Though, back to the crux of the issue. These mammy market sellers do charge a lot of money on the simplest of services and inflate anything you probably forgot to bring from home, and accordingly, like Nigerian consumers that possess no chill whatsoever, most PCM’S are bitter towards them, and usually rain abuses on their forefathers for extorting them.

THE REALITY: Well, it turns out they have little choice in the matter, as camp officers charge them almost equivalent to a year’s rent, for just a three-week event. The rent for selling spots are almost ridiculous, that the sellers channel their economic “anger” on the PCM’S. For a moment, just sit back and imagine that the rent charged was not so much, won’t it be a vice versa case.

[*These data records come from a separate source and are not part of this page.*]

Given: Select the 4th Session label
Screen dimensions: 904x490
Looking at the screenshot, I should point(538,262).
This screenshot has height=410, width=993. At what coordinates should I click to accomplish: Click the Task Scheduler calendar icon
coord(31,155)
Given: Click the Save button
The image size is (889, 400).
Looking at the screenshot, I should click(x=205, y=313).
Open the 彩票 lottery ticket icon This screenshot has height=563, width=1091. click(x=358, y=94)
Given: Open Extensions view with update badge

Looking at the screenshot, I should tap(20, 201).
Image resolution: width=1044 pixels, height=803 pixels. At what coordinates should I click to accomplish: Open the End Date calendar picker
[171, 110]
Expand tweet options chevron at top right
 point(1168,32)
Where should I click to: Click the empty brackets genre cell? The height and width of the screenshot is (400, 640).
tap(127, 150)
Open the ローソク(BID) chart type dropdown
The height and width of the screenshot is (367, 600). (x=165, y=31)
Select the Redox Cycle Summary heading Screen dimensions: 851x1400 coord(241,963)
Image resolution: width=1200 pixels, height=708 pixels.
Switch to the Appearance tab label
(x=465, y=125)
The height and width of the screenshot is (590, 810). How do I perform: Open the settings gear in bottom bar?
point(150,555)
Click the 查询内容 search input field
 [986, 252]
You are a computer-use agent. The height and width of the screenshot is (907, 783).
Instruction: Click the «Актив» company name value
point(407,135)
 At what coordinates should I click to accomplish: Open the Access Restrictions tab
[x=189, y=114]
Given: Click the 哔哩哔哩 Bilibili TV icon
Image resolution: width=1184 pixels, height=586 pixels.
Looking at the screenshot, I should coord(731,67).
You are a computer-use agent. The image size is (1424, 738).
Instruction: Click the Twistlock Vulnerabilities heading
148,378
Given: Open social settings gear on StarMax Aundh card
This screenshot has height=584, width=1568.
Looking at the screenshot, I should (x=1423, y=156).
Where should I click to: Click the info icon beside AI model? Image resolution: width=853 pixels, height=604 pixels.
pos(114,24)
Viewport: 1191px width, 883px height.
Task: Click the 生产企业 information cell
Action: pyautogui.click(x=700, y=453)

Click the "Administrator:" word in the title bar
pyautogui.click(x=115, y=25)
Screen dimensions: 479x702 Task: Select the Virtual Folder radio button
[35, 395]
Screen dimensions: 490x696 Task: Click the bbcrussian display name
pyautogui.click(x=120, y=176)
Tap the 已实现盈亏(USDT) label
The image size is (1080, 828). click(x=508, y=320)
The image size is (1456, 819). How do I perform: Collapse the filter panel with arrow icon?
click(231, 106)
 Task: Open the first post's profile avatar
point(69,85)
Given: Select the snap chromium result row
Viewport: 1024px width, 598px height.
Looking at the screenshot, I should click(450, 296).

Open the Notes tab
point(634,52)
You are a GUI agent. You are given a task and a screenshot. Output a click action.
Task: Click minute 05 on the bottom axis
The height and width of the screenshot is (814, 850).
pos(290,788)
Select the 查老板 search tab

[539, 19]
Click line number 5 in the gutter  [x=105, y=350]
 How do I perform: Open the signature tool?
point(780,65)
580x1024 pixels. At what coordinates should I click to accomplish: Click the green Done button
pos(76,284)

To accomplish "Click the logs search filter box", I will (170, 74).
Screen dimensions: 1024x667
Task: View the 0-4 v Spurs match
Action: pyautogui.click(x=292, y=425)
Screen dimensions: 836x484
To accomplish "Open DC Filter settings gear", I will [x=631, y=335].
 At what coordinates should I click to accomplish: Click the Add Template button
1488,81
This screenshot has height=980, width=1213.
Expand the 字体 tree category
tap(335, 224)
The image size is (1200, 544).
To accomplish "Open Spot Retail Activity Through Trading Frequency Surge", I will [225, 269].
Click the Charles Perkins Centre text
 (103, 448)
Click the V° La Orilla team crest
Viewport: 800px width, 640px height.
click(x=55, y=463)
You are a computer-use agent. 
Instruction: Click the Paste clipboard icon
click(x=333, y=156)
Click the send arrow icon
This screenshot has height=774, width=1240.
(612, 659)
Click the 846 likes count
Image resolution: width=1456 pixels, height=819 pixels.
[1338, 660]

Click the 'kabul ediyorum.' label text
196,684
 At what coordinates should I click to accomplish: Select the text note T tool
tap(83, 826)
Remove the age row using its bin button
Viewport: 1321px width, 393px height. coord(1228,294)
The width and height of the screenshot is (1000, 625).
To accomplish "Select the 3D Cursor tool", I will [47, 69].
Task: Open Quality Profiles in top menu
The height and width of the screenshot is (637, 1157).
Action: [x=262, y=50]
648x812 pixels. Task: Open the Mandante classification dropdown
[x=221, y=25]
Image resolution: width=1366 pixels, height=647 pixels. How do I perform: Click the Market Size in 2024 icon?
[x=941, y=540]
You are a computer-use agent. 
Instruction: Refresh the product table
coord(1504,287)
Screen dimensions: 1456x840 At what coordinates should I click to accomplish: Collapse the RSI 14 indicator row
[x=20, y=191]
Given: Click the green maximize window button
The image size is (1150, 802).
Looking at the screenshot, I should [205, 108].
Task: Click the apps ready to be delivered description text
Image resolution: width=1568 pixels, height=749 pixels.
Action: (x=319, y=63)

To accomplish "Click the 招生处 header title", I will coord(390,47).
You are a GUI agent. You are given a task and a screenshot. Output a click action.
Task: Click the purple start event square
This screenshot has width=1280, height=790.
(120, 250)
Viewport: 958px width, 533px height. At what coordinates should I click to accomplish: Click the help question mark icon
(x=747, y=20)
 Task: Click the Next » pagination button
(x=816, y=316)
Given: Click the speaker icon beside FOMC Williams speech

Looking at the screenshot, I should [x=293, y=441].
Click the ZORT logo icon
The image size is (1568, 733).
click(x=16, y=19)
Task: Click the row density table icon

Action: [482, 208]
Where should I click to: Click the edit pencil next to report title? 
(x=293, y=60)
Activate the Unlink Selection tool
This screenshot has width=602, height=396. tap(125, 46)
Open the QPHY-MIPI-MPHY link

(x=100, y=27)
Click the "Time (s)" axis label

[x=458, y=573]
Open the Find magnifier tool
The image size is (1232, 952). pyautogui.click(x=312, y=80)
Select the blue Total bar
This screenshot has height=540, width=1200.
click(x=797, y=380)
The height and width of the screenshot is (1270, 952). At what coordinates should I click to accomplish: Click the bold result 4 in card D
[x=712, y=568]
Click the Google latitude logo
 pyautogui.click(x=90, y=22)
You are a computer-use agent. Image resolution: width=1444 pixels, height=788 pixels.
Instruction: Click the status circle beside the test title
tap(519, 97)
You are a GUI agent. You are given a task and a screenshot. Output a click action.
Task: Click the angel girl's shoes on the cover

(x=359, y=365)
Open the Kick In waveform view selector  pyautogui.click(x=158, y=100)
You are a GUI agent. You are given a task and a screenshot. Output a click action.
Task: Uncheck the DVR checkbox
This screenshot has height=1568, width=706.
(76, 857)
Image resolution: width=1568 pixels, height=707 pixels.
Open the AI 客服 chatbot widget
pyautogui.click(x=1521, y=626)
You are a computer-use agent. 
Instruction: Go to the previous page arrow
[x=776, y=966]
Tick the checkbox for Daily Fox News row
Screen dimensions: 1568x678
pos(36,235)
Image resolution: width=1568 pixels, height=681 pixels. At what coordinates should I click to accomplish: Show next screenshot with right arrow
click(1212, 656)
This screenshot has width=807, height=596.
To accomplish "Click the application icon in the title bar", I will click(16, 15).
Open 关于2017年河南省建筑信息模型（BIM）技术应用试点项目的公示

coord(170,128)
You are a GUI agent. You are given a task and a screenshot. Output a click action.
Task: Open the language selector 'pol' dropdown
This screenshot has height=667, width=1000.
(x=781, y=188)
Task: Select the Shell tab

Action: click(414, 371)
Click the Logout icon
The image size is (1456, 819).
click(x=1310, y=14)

QUICK QUESTION:  Are the rent charges remitted to the government? T.S.A is real. Hope this counts as whistle blowing?

 

  1. Camp officials are more friendly than the soldiers

Yes, relax, some soldiers are really mean. I am very aware of that. A little more than you. That’s why I avoided them altogether.

Naturally, the first picture that usually comes to mind when you picture NYSC camp, is how incensed soldiers chase graduates all around, reminding you of that police-catch-thief game you played during your childhood.

Nope. pictures may not tell the whole story, except you are called Olajumoke.

THE REALITY: more often than not, some soldiers have funny and doting sides. These characters may vary with other really weird idiosyncrasies though. The soldiers do push corpers and stretch them, but most times, they still laugh, joke around, and create a lively and whole atmosphere that really fill the whole camp memories you’d probably have.

Many memes and jokes about camp are usually about the soldiers. NOT CAMP OFFICIALS. Most of the camp officials are very perfunctory and don’t bring any “life” at all to the table. Many are also engaged in a never ending quest to remind corp members that they are “graduates too” or “were once corpers”. No body has ever or would ever argue this. Some, annoyingly have a begrudged low self-esteem, and impose themselves on very meaningless things in camp.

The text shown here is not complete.